Formatted question description: https://leetcode.ca/all/1217.html

# 1217. Minimum Cost to Move Chips to The Same Position (Easy)

We have n chips, where the position of the ith chip is position[i].

We need to move all the chips to the same position. In one step, we can change the position of the ith chip from position[i] to:

• position[i] + 2 or position[i] - 2 with cost = 0.
• position[i] + 1 or position[i] - 1 with cost = 1.
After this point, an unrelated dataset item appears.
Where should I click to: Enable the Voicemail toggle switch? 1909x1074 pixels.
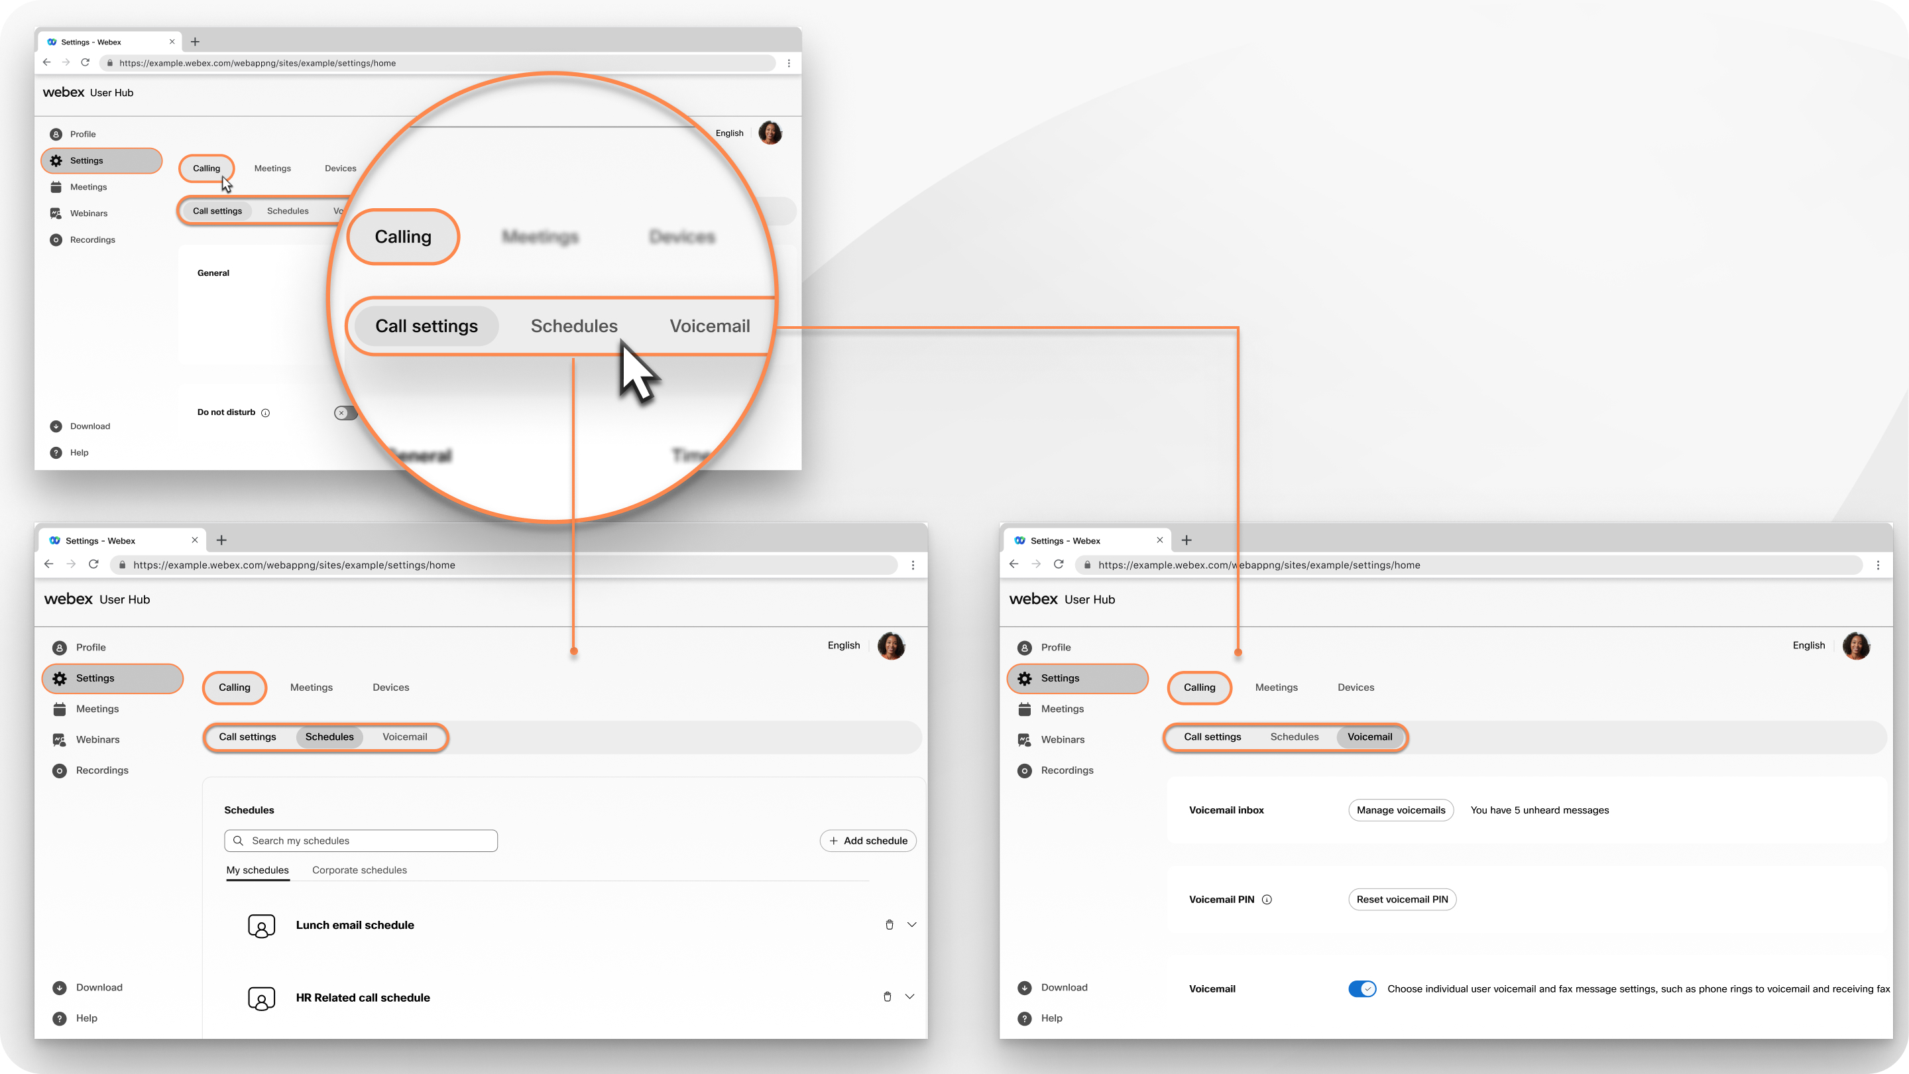[1361, 989]
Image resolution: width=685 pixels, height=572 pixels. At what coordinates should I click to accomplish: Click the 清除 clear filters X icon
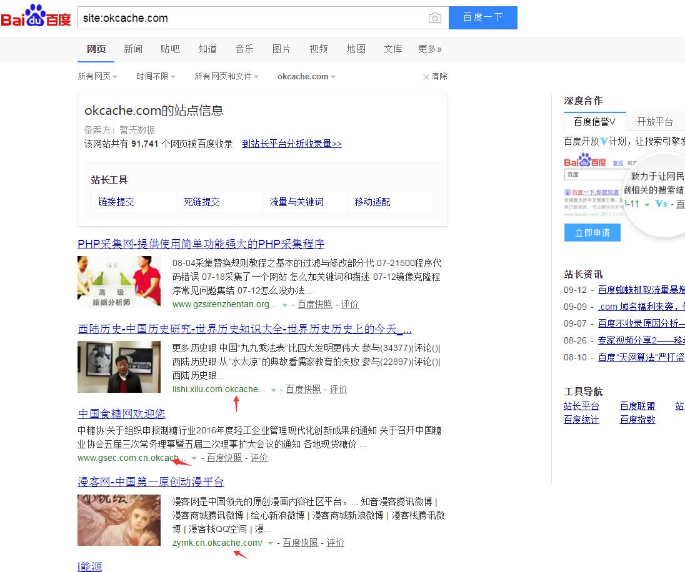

Return the minimum cost needed to move all the chips to the same position.

Example 1:

Input: position = [1,2,3]
Output: 1
Explanation: First step: Move the chip at position 3 to position 1 with cost = 0.
Second step: Move the chip at position 2 to position 1 with cost = 1.
Total cost is 1.


Example 2:

Input: position = [2,2,2,3,3]
Output: 2
Explanation: We can move the two chips at poistion 3 to position 2. Each move has cost = 1. The total cost = 2.


Example 3:

Input: position = [1,1000000000]
Output: 1


Constraints:

• 1 <= position.length <= 100
• 1 <= position[i] <= 10^9

Related Topics:
Array, Math, Greedy

## Solution 1.

// OJ: https://leetcode.com/problems/minimum-cost-to-move-chips-to-the-same-position/

// Time: O(N)
// Space: O(1)
class Solution {
public:
int minCostToMoveChips(vector<int>& A) {
int even = 0, odd = 0;
for (int n : A) {
if (n % 2) ++even;
else ++odd;
}
return min(even, odd);
}
};


Java

class Solution {
public int minCostToMoveChips(int[] chips) {
int evenCount = 0, oddCount = 0;
int length = chips.length;
for (int i = 0; i < length; i++) {
int chip = chips[i];
if (chip % 2 == 0)
evenCount++;
else
oddCount++;
}
return Math.min(evenCount, oddCount);
}
}